Reporting suspected fraud or corruption

(18) Staff investigating employee misconduct must notify Central Complaints and Investigations through the Complaints Portal if there is a financial element to the misconduct as this aspect needs to be investigated by Central Complaints and Investigations, this includes cases of misuse of research funding.

(19) Any concerns about suspected fraud or corruption must be reported to the Central Complaints and Investigations unit through the Complaints Portal. An initial assessment is made by the unit to determine if the complaint is a public interest disclosure that must be referred for investigation to the Independent Broadbased Anti-Corruption Commission (IBAC). Further details about lodging an allegation of fraud or corruption to IBAC are in the Whistleblower Procedure.

(20) The Vice-Chancellor has delegated the General Counsel the authority to refer matters to the Independent Broad-based Anti-Corruption Commission (IBAC), police or other external agency.

Investigations

(21) Allegations of fraudulent or corrupt conduct are thoroughly and objectively investigated by appropriately trained and skilled employees, in accordance with:

1. the Code of Conduct, Workplace Behaviour Policy, Managing Conduct Procedure, Privacy Policy, and Complaints Governance Policy
2. enterprise agreements
3. applicable country law and regulations
4. advice from Legal Services
5. the Fraud and Corruption Investigation Instruction.

(22) RMIT investigates suspected fraudulent or corrupt conduct confidentially, although there may be some instances where the disclosure of personal information may be required by law.

(23) Complete and accurate records are kept of all investigations of suspected fraud or corruption in accordance with the Information Governance Policy and relevant legislation.

(24) RMIT has in place measures, including an appropriate level of supervision, to mitigate personal risk to investigators, including risk of physical, emotional or psychological harm.

(25) Occasionally RMIT may employ an external investigator for an investigation of suspected fraudulent or corrupt conduct.

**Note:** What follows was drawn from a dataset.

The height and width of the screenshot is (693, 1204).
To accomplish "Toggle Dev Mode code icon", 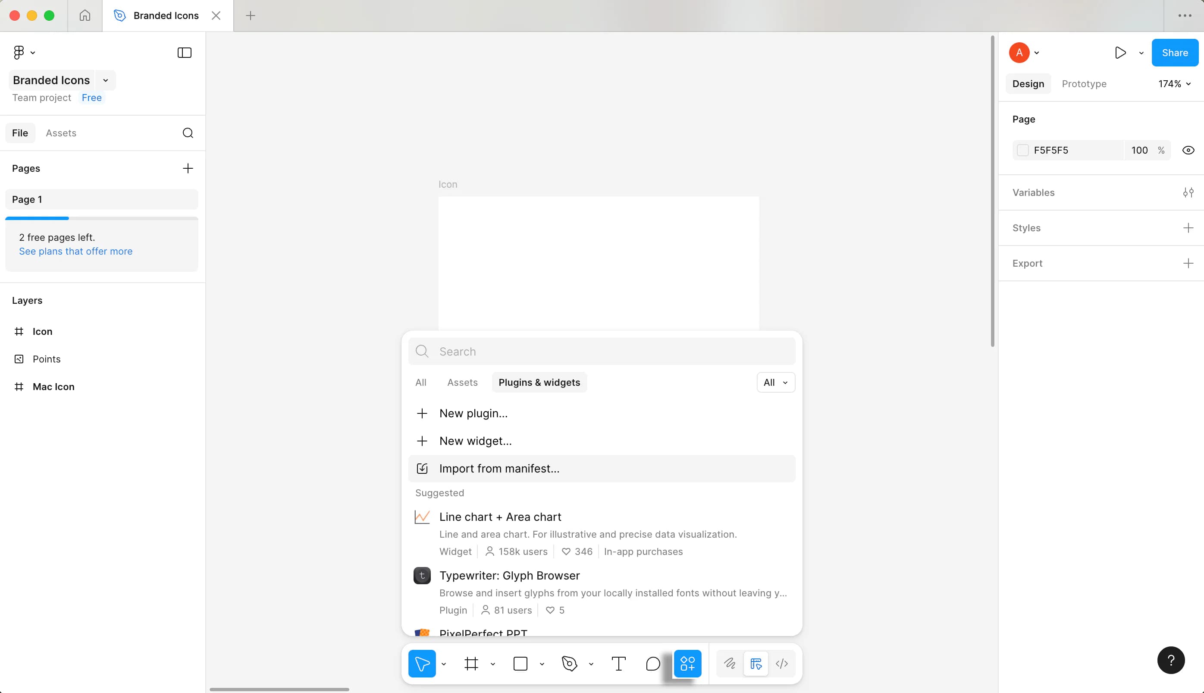I will point(782,663).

The external investigator will be appointed by the General Counsel and University Secretary and Central Complaints and Investigations and advised of RMIT’s obligations under the Public Interest Disclosure Act 2012 (Vic) and other relevant legislation and regulations.

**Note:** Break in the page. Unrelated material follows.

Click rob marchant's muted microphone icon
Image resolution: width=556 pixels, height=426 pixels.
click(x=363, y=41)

(26) Investigations by RMIT or external investigators determine if fraud or corruption has occurred. RMIT’s response to a finding and the consequences for the person being investigated are determined by the senior officer with delegated authority in accordance with the Delegation of Authority Schedule 3 – People Delegations and any relevant legislation. Disciplinary procedures are outlined in enterprise agreements and the Managing Conduct Procedure.

(27) The investigation report provides insight for the senior executive to address failures to prevent or detect the fraud or corruption. Senior executives then work with the Enterprise Risk Management team to ensure the risk treatment plan is updated to document corrective measures to eliminate or minimise the risk. 

Protecting Whistleblowers

(28) Persons who disclose fraud or corruption may qualify for protection under the PPublic Interest Disclosures Act 2012 or the Corporations Act 2001. Refer to the Whistleblower Procedure and Schedule 1 – Types of Disclosures. This is sometimes referred to as protection from detriment or detrimental action. 

(29) Protections may be lost if the person disclosing the fraud or corruption is found to have engaged in misconduct, or did not have reasonable grounds for making a disclosure (e.g. making a vexatious claim), or disclosed information to someone who should not have received it.

(30) RMIT has no tolerance for any form of reprisal against a person disclosing fraud or corruption. Any person who threatens or carries out reprisals will be subject to disciplinary action in accordance with the Workplace Behaviour Policy, and in some cases may also be subject to criminal liability.

Reporting to the Audit and Risk Management Committee

(31) The Audit and Risk Management Committee receive reports from Central Complaints and Investigations on the incidences of fraud and corruption.